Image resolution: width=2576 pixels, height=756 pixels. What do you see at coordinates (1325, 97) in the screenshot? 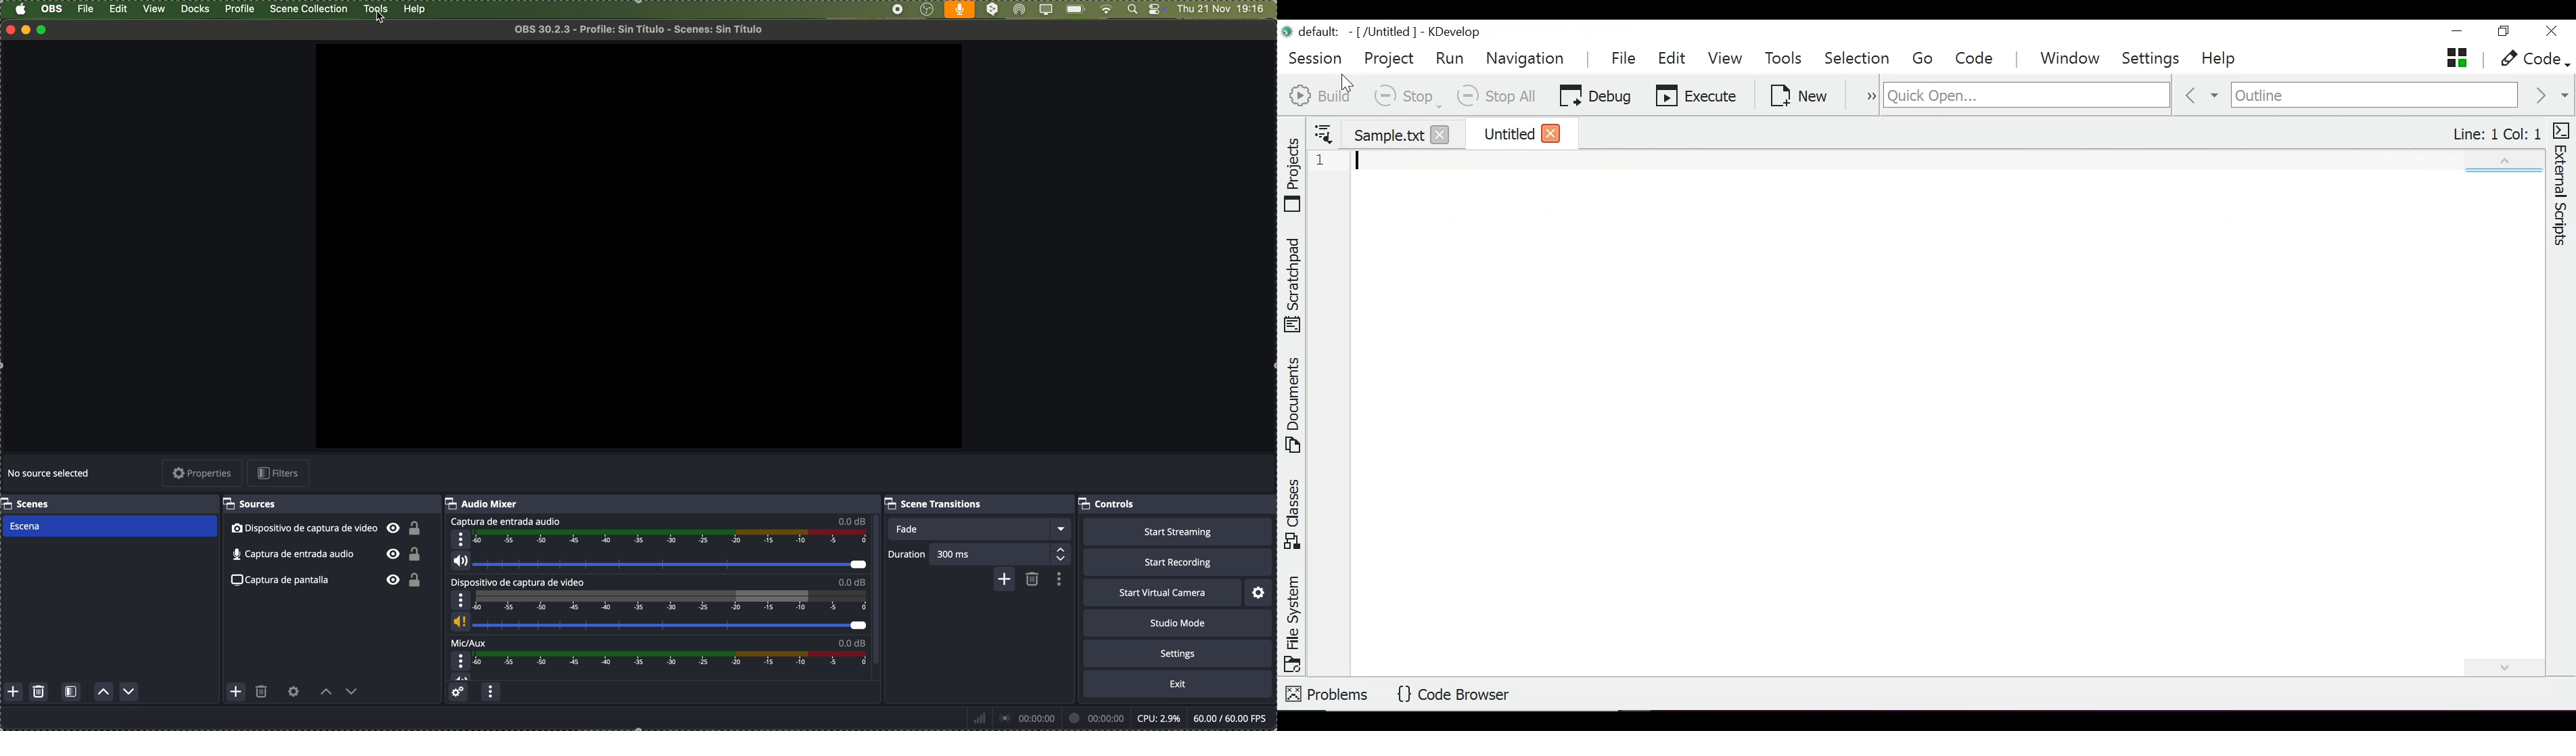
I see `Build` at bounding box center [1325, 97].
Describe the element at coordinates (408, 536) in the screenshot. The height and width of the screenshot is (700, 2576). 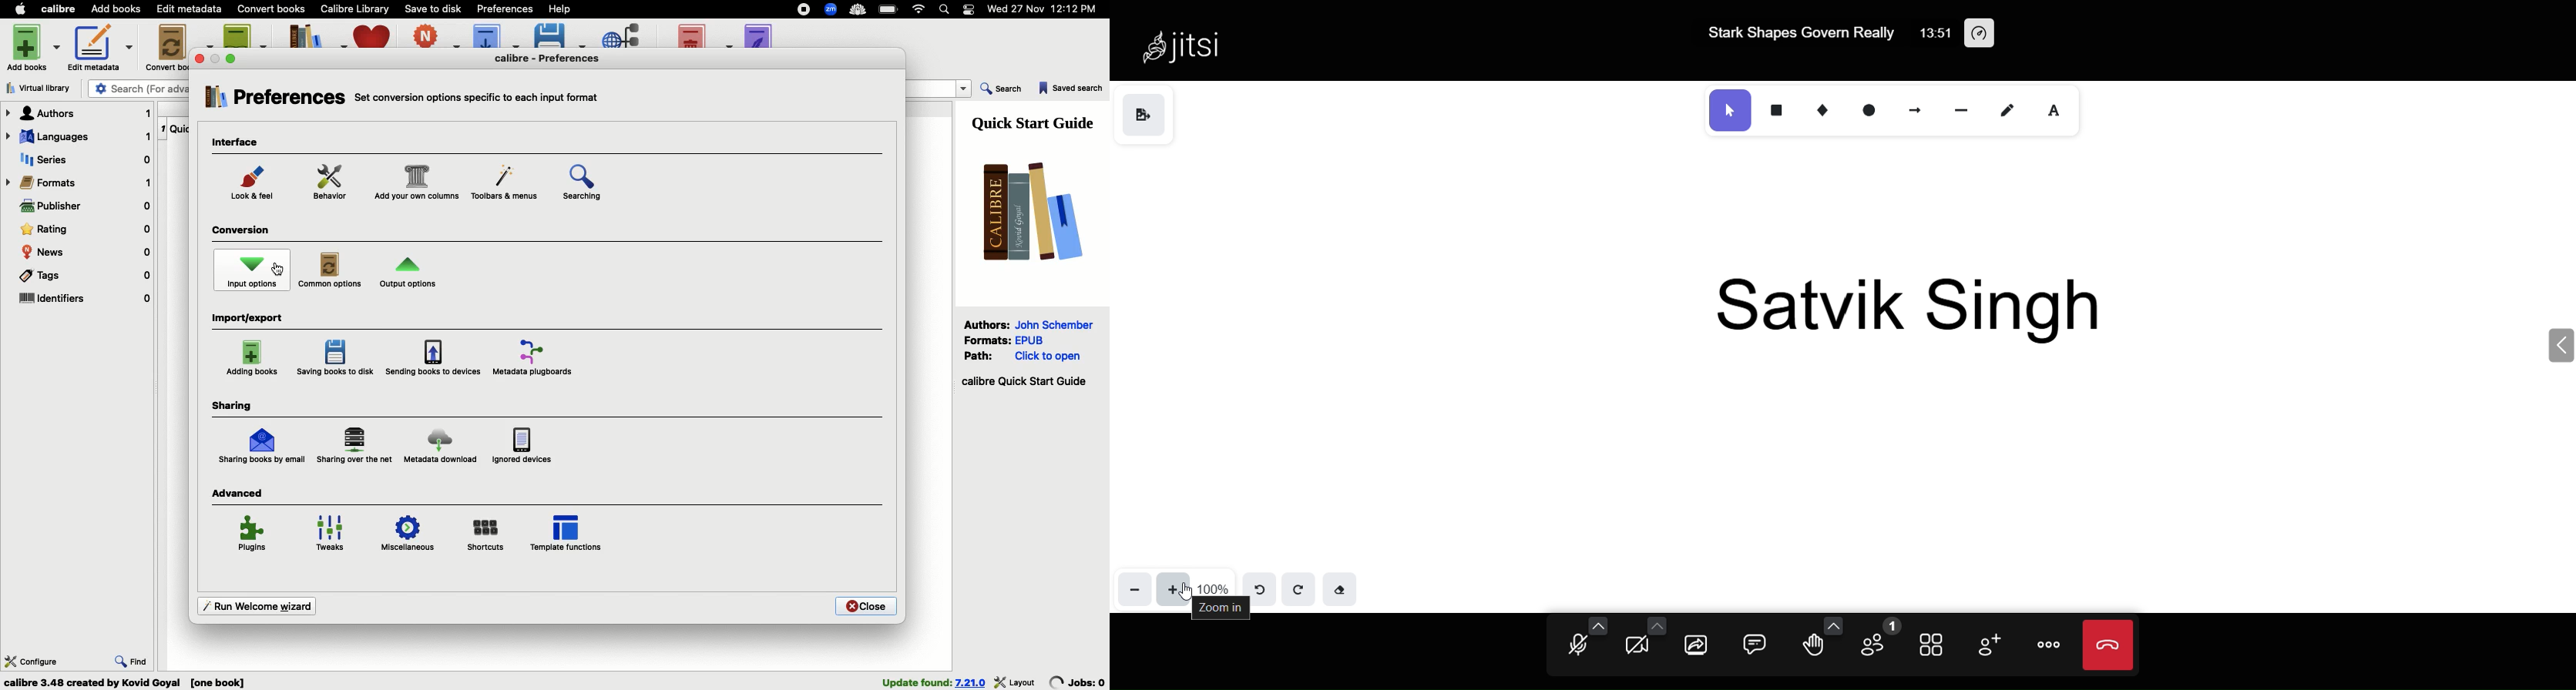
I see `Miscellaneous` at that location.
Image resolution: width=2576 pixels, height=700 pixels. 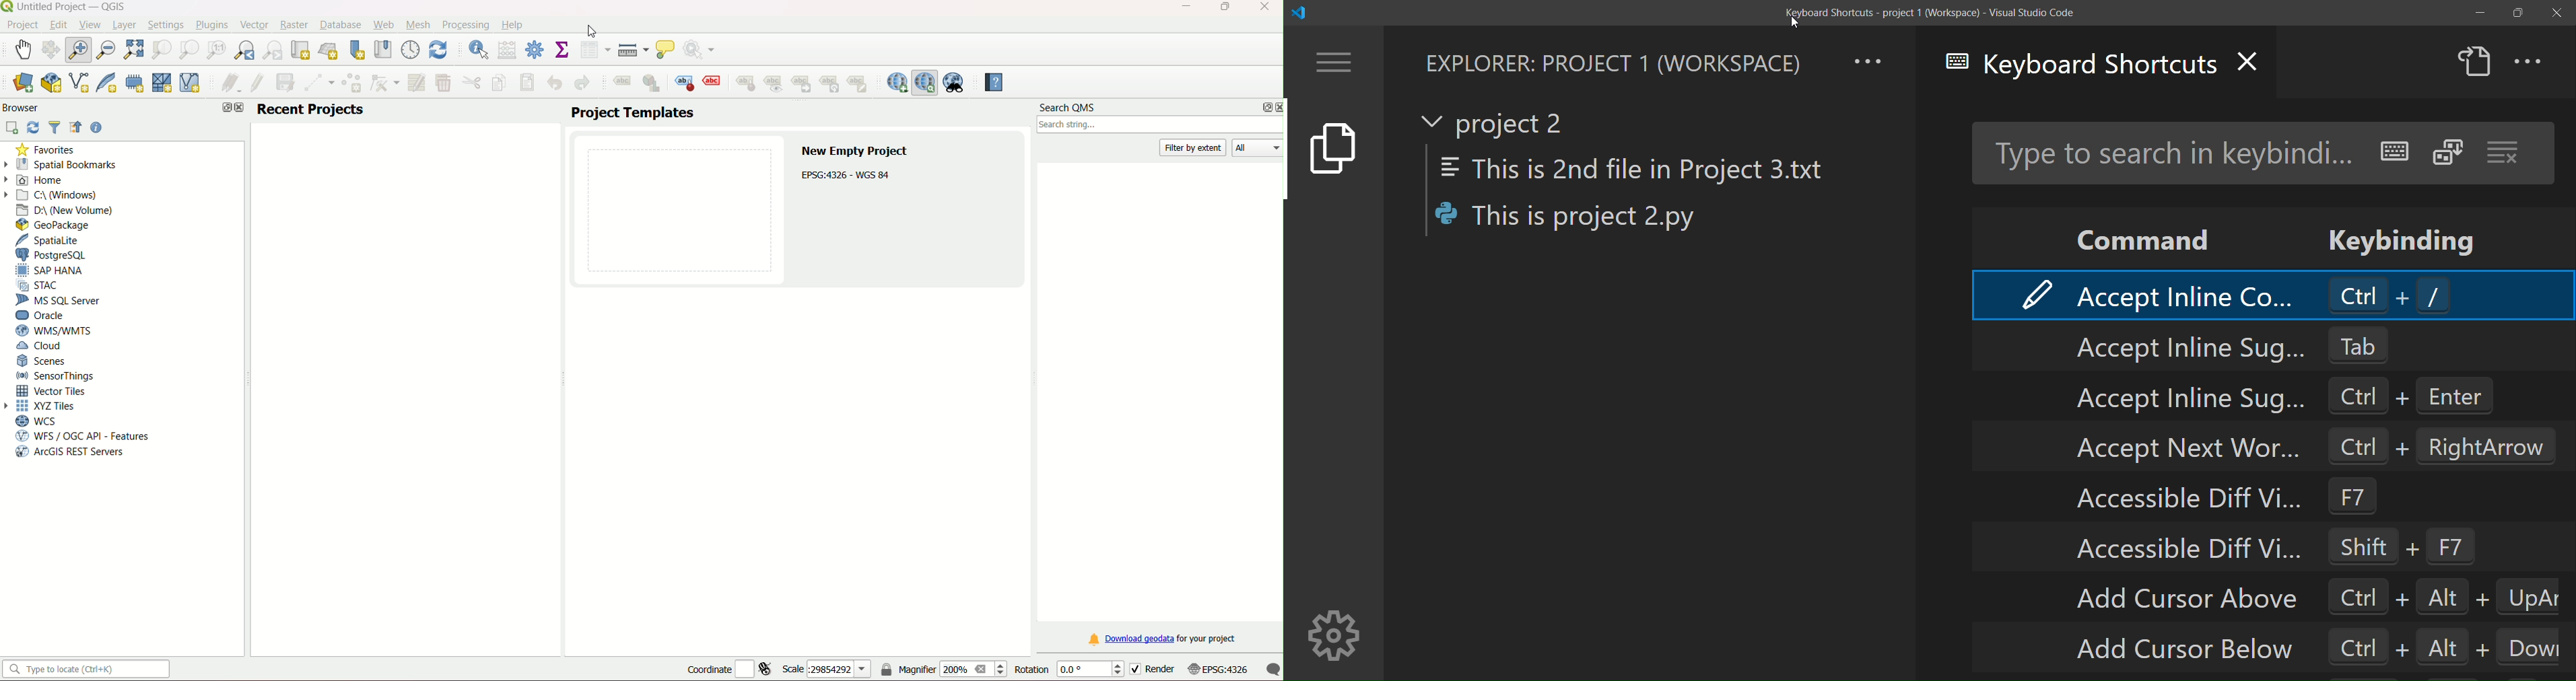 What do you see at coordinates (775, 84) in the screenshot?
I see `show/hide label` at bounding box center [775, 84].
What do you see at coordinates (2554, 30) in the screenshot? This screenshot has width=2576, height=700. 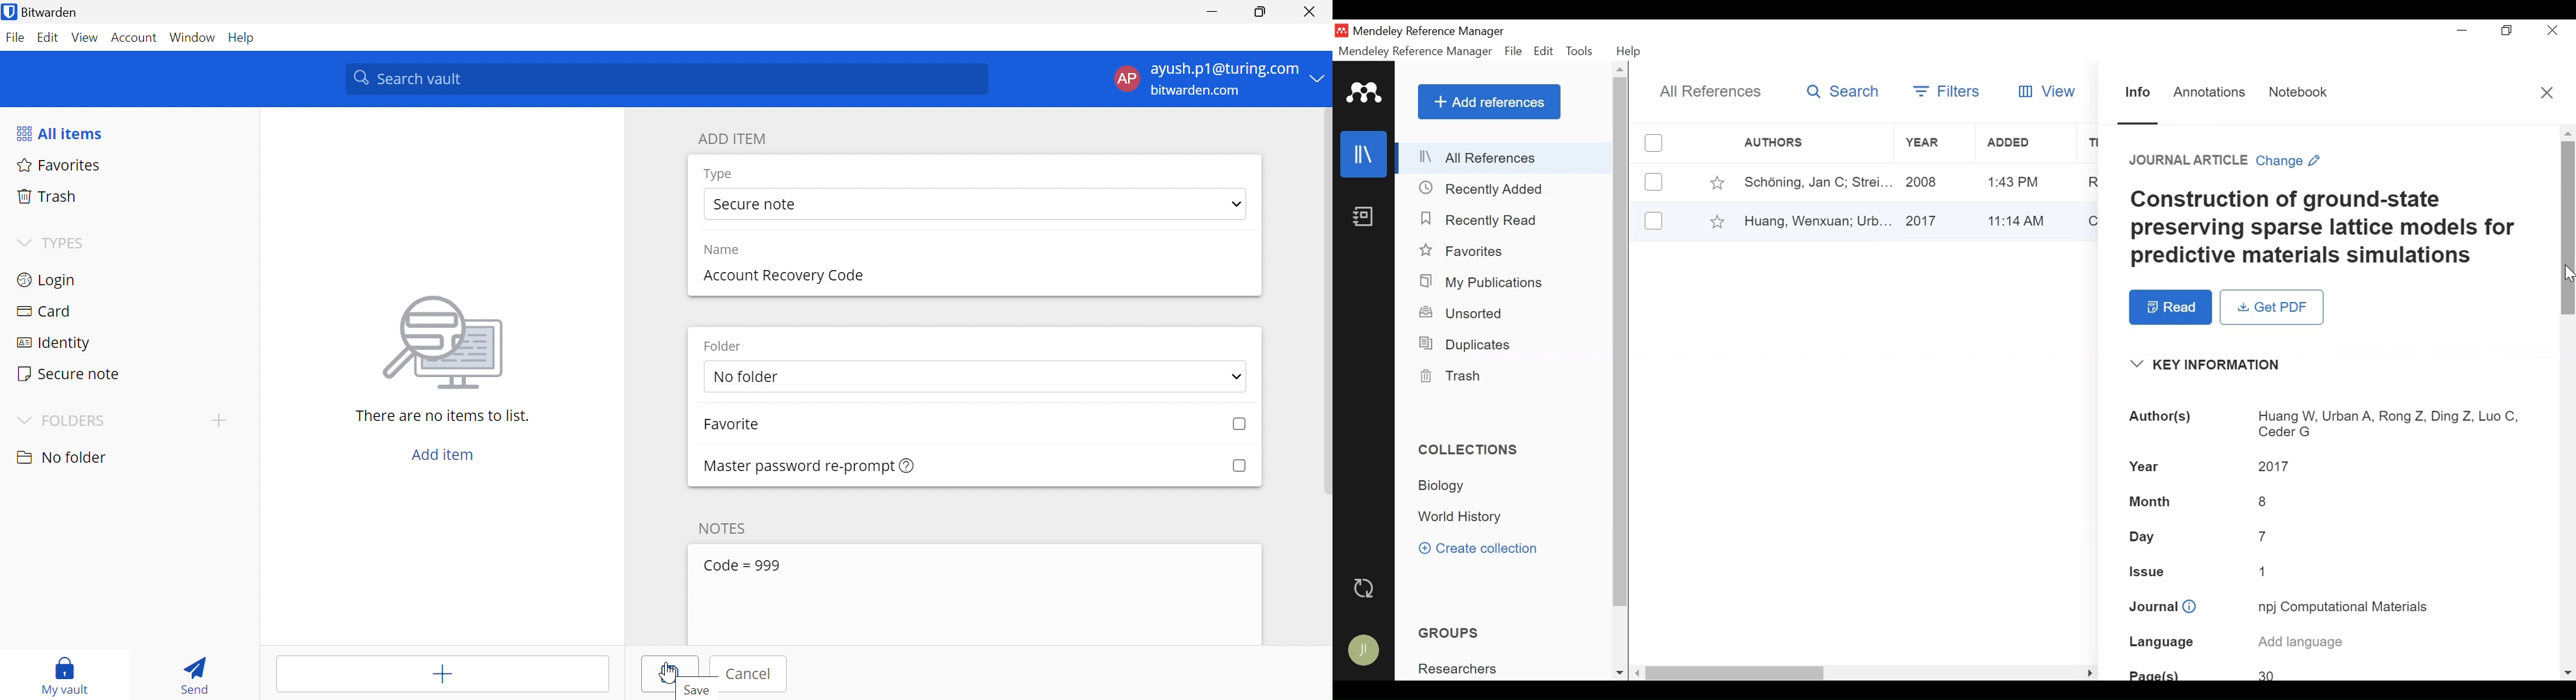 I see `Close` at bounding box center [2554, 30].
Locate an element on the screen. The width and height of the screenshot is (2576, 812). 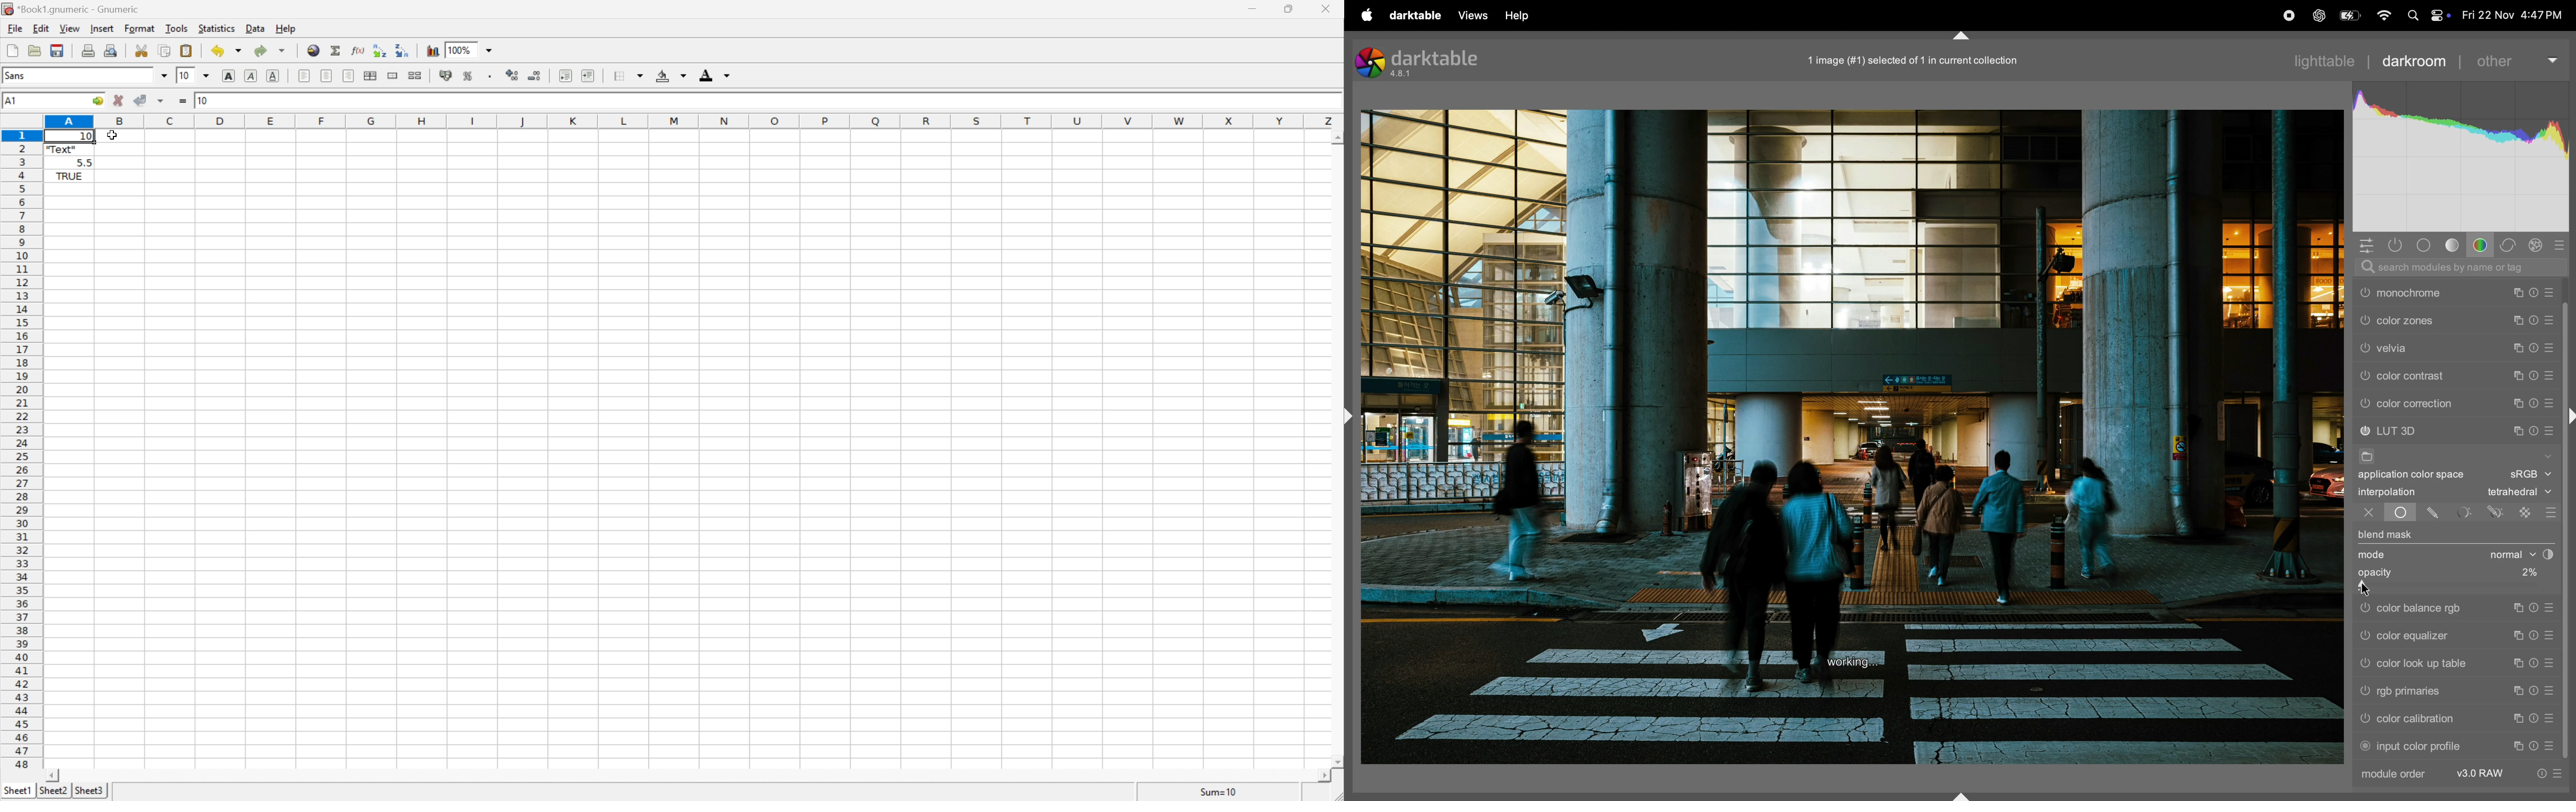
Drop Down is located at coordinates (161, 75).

________________________

● Written problem:
Rewrite the part of the records that starts with the line containing "Locate an element" and runs to the end of the records, with "width and height" changed to "dimensions" and nothing else altered. Leave out the pictures.

● The completed task:
Locate an element on the screen. The dimensions of the screenshot is (2576, 812). 
Drop Down is located at coordinates (161, 75).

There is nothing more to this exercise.